> **PROMPT**
How many lines in the entries below contain the string "PRIMARY", with case counting? Tally them and give only the number.

> **ENTRIES SUPPLIED**
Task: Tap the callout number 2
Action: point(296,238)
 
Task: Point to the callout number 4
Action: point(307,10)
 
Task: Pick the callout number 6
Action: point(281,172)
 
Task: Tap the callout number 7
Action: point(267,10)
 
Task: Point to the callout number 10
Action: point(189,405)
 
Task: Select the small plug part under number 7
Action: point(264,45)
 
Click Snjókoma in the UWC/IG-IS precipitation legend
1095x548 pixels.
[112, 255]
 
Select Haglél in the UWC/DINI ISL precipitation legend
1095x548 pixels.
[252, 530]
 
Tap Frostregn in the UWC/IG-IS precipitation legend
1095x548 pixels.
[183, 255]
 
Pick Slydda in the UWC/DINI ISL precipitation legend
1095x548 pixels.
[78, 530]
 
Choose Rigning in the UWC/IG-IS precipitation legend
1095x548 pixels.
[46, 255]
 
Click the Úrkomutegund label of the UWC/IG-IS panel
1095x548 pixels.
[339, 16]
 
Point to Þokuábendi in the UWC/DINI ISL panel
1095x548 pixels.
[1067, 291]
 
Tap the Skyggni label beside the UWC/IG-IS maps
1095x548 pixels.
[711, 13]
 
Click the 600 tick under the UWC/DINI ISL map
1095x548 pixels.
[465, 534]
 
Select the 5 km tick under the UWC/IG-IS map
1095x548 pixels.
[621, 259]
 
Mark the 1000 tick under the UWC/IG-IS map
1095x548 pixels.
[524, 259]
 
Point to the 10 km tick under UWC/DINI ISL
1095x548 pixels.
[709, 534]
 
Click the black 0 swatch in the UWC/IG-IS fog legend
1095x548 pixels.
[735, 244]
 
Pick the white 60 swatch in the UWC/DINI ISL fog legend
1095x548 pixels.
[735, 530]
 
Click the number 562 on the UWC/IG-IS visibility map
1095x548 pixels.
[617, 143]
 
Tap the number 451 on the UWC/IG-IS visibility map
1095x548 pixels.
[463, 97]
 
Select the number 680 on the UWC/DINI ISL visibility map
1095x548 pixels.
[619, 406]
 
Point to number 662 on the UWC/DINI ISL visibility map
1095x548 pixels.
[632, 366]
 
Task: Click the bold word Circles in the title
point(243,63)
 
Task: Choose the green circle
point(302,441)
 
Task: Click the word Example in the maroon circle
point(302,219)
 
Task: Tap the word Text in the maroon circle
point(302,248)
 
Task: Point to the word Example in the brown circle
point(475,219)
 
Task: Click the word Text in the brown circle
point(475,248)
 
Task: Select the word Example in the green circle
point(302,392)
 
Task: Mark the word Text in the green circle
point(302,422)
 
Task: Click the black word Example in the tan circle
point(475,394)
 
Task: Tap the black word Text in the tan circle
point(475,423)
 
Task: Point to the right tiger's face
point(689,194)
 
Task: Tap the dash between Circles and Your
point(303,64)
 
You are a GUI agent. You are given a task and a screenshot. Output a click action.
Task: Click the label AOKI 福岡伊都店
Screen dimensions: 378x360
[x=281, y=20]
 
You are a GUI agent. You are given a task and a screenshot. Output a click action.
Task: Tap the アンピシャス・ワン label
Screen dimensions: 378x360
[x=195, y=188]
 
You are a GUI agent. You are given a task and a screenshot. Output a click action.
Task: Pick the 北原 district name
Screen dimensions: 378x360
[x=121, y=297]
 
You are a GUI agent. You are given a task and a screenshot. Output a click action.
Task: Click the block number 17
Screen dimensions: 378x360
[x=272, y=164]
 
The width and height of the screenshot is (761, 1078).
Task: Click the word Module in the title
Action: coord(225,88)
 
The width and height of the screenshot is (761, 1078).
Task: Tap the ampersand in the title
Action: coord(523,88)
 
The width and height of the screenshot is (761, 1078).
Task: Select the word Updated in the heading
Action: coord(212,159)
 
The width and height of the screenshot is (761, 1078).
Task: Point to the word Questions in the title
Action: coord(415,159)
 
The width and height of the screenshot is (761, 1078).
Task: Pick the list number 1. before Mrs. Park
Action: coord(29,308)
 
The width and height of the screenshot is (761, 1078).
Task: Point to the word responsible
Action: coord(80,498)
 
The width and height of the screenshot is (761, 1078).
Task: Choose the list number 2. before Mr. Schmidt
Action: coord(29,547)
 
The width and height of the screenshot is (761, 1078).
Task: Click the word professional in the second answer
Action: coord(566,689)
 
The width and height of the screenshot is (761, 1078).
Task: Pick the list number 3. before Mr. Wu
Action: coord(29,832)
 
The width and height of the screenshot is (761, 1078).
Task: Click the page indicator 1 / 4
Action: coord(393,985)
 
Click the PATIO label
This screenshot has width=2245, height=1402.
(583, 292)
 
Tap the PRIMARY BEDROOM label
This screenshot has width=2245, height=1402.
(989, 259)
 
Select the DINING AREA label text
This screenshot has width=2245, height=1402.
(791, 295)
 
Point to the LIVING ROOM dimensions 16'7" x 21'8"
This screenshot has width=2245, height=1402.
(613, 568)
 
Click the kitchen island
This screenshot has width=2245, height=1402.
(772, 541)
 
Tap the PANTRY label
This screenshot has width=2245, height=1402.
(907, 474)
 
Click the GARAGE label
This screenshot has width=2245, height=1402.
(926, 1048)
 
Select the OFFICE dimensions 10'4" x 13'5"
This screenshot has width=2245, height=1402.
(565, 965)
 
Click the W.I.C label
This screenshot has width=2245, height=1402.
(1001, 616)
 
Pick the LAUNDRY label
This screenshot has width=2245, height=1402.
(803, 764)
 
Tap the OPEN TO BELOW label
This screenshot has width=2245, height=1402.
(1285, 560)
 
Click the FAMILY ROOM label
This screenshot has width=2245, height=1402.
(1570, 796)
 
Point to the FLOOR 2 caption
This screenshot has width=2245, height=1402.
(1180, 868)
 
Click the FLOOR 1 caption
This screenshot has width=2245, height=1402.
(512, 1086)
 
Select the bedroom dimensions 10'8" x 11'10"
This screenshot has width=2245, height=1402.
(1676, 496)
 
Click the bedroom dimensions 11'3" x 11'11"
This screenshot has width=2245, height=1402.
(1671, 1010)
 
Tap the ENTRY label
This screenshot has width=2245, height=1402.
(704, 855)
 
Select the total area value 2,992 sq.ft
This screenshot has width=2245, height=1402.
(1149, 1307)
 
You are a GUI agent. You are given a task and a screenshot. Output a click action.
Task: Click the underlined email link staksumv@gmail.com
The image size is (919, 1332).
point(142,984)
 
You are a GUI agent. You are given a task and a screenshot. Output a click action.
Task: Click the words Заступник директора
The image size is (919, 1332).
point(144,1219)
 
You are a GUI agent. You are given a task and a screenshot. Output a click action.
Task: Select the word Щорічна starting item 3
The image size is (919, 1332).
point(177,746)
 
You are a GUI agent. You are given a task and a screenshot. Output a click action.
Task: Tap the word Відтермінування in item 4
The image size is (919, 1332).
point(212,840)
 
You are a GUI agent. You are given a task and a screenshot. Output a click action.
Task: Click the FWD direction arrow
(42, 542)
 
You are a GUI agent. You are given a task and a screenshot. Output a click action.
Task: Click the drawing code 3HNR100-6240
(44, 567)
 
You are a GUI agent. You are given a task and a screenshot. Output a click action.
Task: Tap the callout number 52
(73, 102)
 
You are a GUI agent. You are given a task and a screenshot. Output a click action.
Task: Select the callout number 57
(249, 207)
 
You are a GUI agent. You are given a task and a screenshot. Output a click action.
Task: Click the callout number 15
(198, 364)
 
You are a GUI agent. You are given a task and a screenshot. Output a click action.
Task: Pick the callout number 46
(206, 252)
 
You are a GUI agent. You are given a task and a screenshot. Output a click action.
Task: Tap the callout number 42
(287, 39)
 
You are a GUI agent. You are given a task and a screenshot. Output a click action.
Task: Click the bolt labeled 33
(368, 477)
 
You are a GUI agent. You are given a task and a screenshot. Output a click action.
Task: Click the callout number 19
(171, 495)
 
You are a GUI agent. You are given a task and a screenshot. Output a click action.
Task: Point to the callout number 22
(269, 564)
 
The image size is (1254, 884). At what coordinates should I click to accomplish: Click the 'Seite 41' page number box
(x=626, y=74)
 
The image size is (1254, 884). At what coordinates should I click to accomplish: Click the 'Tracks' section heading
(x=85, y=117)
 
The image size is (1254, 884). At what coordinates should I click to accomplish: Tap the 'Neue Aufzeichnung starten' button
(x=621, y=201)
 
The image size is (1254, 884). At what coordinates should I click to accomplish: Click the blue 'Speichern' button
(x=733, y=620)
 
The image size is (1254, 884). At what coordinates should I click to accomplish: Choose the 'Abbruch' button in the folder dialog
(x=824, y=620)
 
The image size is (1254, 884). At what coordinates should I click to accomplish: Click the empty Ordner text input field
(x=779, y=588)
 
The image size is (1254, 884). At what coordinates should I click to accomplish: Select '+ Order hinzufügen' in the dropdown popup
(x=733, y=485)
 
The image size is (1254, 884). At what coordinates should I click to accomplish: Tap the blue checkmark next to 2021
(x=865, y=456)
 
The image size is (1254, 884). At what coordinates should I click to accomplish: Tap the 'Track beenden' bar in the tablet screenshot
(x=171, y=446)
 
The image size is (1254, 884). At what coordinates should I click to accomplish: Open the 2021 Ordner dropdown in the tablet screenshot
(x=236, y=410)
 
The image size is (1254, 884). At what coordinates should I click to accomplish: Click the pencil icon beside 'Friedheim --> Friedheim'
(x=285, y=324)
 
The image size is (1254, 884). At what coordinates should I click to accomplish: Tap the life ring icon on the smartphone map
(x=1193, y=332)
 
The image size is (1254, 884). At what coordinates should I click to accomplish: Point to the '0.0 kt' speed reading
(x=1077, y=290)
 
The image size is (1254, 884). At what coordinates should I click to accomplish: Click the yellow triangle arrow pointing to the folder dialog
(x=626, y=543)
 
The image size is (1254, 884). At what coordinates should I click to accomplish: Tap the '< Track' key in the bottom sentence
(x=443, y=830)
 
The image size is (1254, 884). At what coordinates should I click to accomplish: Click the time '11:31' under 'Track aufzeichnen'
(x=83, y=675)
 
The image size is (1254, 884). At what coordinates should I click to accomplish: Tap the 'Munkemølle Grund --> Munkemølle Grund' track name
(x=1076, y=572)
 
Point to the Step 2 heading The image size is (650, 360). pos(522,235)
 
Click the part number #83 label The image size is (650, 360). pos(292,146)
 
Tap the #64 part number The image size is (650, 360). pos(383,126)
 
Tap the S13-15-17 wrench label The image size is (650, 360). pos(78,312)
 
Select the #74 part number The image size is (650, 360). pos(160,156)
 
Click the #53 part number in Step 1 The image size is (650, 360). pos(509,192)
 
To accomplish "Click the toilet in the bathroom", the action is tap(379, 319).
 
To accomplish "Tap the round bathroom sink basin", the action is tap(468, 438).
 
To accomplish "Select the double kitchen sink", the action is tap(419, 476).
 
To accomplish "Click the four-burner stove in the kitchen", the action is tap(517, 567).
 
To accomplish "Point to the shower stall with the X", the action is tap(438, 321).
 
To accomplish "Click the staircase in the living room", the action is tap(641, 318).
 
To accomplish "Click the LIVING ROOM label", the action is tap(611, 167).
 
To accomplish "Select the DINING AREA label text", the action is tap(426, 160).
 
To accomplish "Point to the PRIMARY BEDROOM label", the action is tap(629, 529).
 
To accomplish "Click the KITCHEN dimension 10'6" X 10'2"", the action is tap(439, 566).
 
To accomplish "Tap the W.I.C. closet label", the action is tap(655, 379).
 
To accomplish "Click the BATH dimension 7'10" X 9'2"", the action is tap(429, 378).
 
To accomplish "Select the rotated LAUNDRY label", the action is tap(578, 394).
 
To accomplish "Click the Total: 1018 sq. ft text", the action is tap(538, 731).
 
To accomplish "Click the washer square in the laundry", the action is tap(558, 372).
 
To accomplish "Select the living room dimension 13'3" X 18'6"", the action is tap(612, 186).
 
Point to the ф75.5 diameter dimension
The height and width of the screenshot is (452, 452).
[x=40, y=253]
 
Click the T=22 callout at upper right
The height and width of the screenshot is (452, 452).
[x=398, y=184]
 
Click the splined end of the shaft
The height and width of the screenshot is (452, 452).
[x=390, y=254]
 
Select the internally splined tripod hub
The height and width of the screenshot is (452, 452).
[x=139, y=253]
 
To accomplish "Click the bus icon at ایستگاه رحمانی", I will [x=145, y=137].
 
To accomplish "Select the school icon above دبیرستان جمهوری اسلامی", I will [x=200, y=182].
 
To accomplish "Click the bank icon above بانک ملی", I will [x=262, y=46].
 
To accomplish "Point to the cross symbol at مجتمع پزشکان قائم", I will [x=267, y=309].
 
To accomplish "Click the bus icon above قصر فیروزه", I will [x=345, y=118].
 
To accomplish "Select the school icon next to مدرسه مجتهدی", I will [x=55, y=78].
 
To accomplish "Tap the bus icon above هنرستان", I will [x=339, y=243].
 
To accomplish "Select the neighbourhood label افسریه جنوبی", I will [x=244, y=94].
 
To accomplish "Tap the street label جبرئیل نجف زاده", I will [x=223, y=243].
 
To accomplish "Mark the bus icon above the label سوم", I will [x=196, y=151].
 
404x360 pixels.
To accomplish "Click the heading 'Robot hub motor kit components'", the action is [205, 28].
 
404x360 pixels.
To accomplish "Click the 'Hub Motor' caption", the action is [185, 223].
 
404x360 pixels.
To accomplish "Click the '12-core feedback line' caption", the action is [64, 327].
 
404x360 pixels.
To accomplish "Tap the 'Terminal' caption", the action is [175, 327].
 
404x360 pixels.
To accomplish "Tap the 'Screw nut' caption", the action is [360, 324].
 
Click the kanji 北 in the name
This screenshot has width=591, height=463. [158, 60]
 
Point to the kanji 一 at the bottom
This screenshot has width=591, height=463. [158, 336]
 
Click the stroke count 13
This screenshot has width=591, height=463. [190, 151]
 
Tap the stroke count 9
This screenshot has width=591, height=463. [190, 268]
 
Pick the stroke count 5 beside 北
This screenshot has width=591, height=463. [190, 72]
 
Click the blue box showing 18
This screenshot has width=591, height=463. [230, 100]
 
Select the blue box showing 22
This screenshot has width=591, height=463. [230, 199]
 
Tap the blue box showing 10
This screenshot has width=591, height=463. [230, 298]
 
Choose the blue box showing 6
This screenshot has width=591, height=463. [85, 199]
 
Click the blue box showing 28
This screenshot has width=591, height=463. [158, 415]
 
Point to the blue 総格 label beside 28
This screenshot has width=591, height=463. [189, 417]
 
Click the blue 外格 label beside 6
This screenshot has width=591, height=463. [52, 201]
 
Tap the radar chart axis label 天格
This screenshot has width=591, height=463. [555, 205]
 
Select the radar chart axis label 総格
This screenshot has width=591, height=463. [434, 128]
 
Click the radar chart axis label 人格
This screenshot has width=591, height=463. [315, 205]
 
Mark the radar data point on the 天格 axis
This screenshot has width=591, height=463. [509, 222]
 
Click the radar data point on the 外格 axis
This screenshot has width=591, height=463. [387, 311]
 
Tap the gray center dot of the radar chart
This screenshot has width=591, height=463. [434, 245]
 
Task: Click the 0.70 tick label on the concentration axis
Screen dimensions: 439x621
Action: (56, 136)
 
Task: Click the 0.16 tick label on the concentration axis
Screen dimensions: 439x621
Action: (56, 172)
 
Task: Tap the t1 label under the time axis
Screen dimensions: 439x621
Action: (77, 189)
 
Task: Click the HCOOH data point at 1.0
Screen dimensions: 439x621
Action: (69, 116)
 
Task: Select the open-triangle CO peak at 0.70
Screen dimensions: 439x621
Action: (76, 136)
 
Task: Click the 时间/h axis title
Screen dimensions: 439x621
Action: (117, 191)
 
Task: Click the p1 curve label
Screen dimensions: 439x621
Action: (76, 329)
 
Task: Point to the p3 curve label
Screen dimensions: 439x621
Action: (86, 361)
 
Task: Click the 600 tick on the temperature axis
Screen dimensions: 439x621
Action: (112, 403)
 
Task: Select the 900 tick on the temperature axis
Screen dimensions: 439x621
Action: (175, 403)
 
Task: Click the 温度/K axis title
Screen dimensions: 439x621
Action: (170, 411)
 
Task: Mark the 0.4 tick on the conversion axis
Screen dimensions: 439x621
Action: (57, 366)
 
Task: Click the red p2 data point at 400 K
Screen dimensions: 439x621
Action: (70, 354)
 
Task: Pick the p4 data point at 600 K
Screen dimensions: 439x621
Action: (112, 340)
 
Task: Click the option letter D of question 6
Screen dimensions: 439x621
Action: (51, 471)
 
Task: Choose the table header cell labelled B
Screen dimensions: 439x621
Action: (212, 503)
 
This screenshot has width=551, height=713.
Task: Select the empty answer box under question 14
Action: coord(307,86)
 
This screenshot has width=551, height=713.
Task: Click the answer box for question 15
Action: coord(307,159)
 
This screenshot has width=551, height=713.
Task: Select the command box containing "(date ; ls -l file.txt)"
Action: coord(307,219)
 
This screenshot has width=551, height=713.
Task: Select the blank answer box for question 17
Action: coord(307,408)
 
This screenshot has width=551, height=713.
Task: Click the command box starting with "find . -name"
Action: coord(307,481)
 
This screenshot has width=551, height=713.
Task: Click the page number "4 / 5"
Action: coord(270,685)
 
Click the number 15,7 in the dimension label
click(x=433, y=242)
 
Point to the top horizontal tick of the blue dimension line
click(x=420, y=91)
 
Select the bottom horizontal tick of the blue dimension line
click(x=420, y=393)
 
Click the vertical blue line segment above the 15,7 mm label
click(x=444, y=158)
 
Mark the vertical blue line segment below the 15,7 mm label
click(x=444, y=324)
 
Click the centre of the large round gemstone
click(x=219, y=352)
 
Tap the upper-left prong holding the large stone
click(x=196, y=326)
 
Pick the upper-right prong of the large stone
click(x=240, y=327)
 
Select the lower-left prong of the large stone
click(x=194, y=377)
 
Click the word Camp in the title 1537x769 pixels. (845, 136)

> **OUTPUT OF THE EXERCISE**
2